In 2010, the Office of Management and Budget tasked the General Services Administration with creating a hub for all federal challenge competitions. The resulting Challenge.gov platform and federal community of practice is a one-stop site for both government agencies and the public to find out what is happening in federal innovation competitions and to engage in this space. It has transformed the way agencies can solicit ideas and crowdsource solutions to critical mission issues.
The website conveys national priorities to the general public and enables participation from a diverse and creative cadre of experts in the private sector. The program allows the government to adapt more quickly, provide cutting-edge solutions, and tap into expertise outside government.

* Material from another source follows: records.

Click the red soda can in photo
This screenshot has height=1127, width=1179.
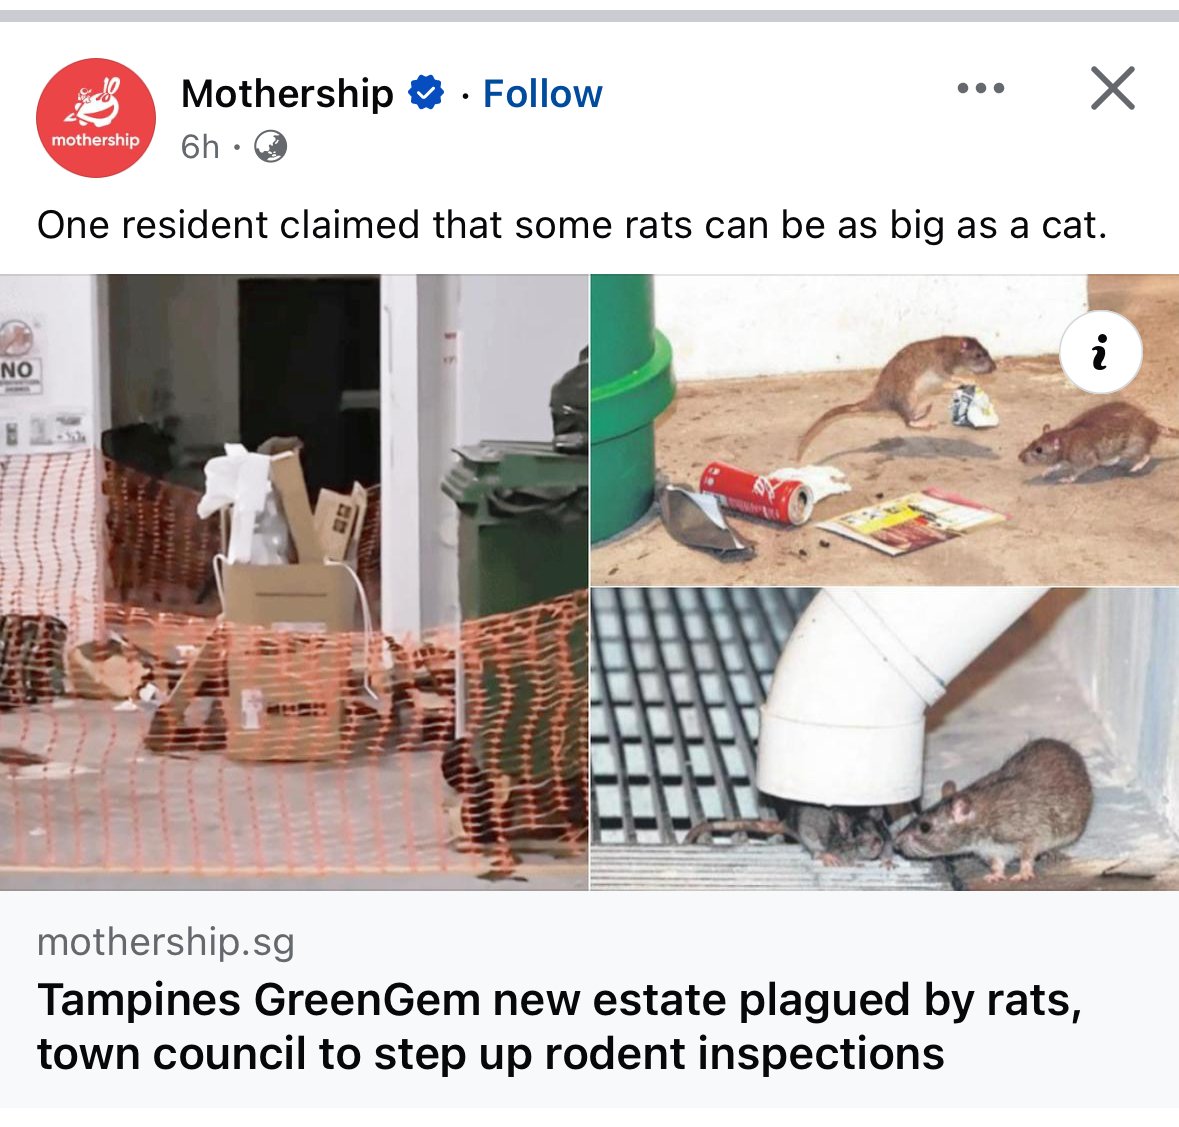click(756, 493)
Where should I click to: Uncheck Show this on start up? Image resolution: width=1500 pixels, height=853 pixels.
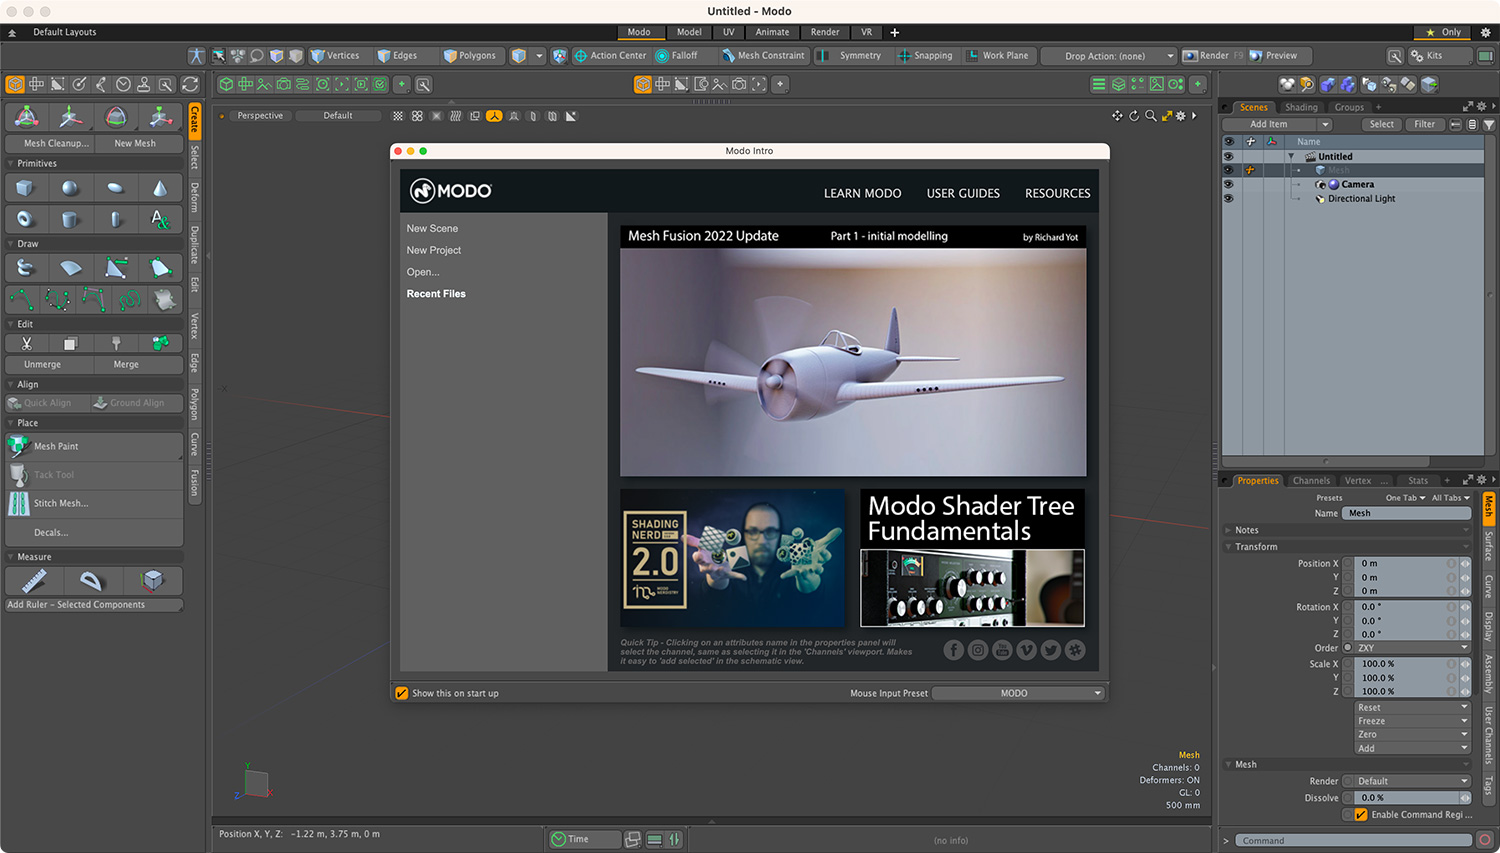pos(402,692)
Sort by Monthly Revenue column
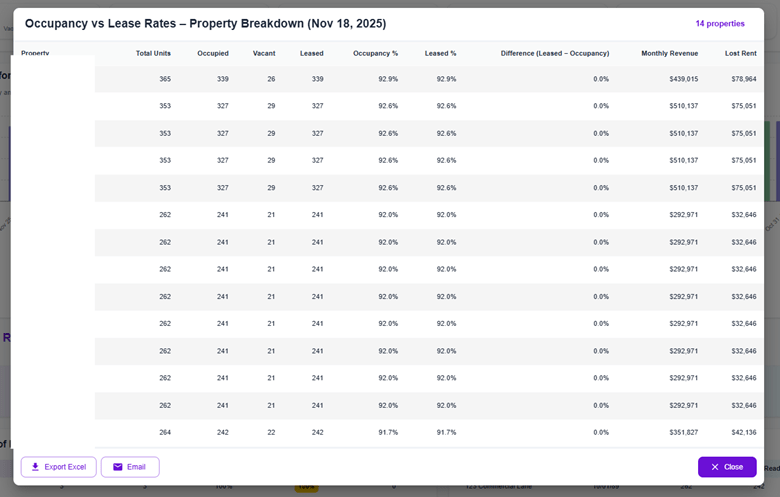 pyautogui.click(x=669, y=53)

It is an alternative to traditional procurement, which allows federal agencies to award prizes to only those solutions that meet specific criteria, not just the hope of a desired outcome, while at the same time stimulating the marketplace by encouraging the private sector to develop tools, technologies, and other advanced solutions.
Challenge and prize competitions have changed the way federal agencies assess opportunities to find solutions, drive innovation within and beyond agency borders, and how they engage with citizens. In a traditional procurement process, an agency would outline detailed technical requirements and prescribe how a provider is to deliver a solution, with no guarantee of success. With challenge competitions, agencies set a goal and a deadline for what they need, without predetermining exactly how it will get done, and then let solvers submit a solution that is driven by their own ingenuity and expertise.
The Challenge.gov platform, at a minimum, saves each agency approximately $50,000 per challenge. (Minimum savings is closer to 25,000 and 50k is what we use as a benchmark since private-party platforms can cost $100,000 and more) This figure is calculated by accounting for the costs of building a new site for each challenge (presuming it to be both 508- and security-compliant and to have the tools for communicating with a solver audience and to manage judging) or using a known competitor platform and paying for their services with similar functionality. With 370 challenges listed and more than half hosted on the platform to date, the total estimated cost offset savings from the program is upwards of $10 million.
Challenge.gov has been visited by more than 3 million people around the world, with citizens from every major US city supporting the crowdsourcing programs. Since September 2010, agencies have awarded more than $73 million in cash prizes and dozens of valuable incentive prizes to innovative citizens, teams and companies.